Dabei hat L’Oréal erkannt, dass eine zusätzliche Regulierung der Make-Up Expertinnen nur zu Widerstand und Misstrauen führen würde. Aus diesem Grund sind Produkte anderer Marken in den Videos ausdrücklich erlaubt. Als Marke tut man also gut daran, den Kontrollverlust anzunehmen, sich im Hintergrund zu halten und den YouTube-Stars den nötigen Freiraum zu gewähren. Das soll aber nicht heißen, dass man als Unternehmen nun gar nichts mehr zu einer gesteigerten und vor allem positiven Markenwahrnehmung in Netzwerken beitragen kann; nur werden hierzu noch vielfach die falschen Mittel eingesetzt.

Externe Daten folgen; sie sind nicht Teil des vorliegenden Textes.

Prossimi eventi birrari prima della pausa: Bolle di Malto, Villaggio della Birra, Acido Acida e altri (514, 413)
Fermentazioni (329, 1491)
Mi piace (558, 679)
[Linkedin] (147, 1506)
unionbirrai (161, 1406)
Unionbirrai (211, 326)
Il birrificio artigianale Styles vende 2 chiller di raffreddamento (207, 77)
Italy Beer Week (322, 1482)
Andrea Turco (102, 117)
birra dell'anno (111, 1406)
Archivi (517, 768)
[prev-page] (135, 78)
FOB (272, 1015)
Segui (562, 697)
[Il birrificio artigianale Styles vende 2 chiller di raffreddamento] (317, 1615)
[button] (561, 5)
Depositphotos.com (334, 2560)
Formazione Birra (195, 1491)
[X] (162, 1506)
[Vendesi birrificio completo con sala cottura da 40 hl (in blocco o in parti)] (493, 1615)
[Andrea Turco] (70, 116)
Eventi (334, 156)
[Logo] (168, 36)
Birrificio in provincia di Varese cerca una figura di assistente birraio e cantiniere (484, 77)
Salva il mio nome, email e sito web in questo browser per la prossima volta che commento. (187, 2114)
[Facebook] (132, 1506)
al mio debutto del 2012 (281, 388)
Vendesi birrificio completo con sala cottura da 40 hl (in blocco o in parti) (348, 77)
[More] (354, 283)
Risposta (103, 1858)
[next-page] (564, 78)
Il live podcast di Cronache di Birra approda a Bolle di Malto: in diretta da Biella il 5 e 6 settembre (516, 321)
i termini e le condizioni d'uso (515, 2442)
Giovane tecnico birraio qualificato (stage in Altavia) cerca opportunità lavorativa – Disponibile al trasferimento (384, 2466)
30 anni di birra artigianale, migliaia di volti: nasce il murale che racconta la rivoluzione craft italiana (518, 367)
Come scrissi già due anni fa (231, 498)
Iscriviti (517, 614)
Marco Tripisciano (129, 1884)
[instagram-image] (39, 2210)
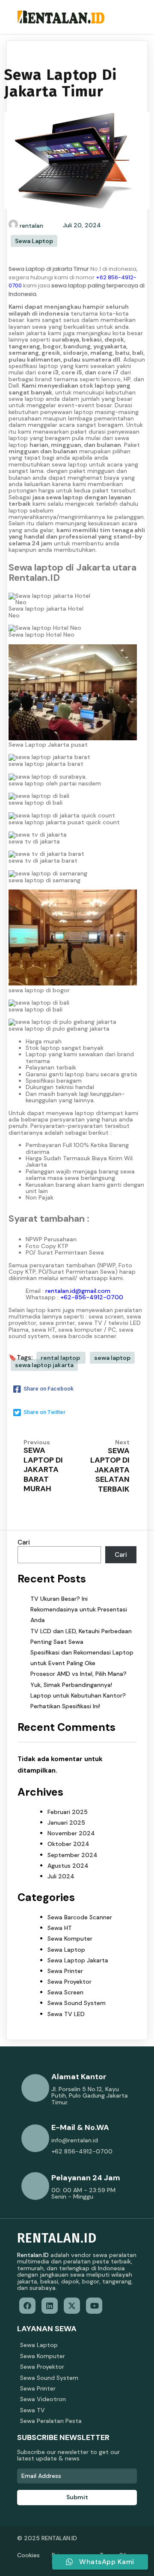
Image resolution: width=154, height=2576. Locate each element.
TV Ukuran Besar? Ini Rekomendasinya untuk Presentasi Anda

Es geht nicht um die direkte Beeinflussung der Konsumenten durch die Marke selbst, sondern um die gegenseitige Beeinflussung der Konsumenten untereinander. Ziel ist es also nicht, einen Wortführer einer Community zu uneingeschränkter Loyalität zu bewegen, sondern vielmehr dafür zu sorgen, dass dieser weiterhin angenehme Erfahrungen mit der Marke macht. Dann wird derjenige aus eigenem Antrieb positiv über die entsprechenden Produkte und Leistungen berichten. Ziel ist es, die richtigen Signale zu senden und sich als Gesprächs- und Servicepartner anzubieten – und zwar uneingeschränkt. Denn Mitglieder sozialer Netzwerke reagieren sehr empfindlich, wenn ein Meinungsmacher, dessen Rat und Expertise sie bisher geschätzt haben, ihnen plötzlich etwas verkaufen will.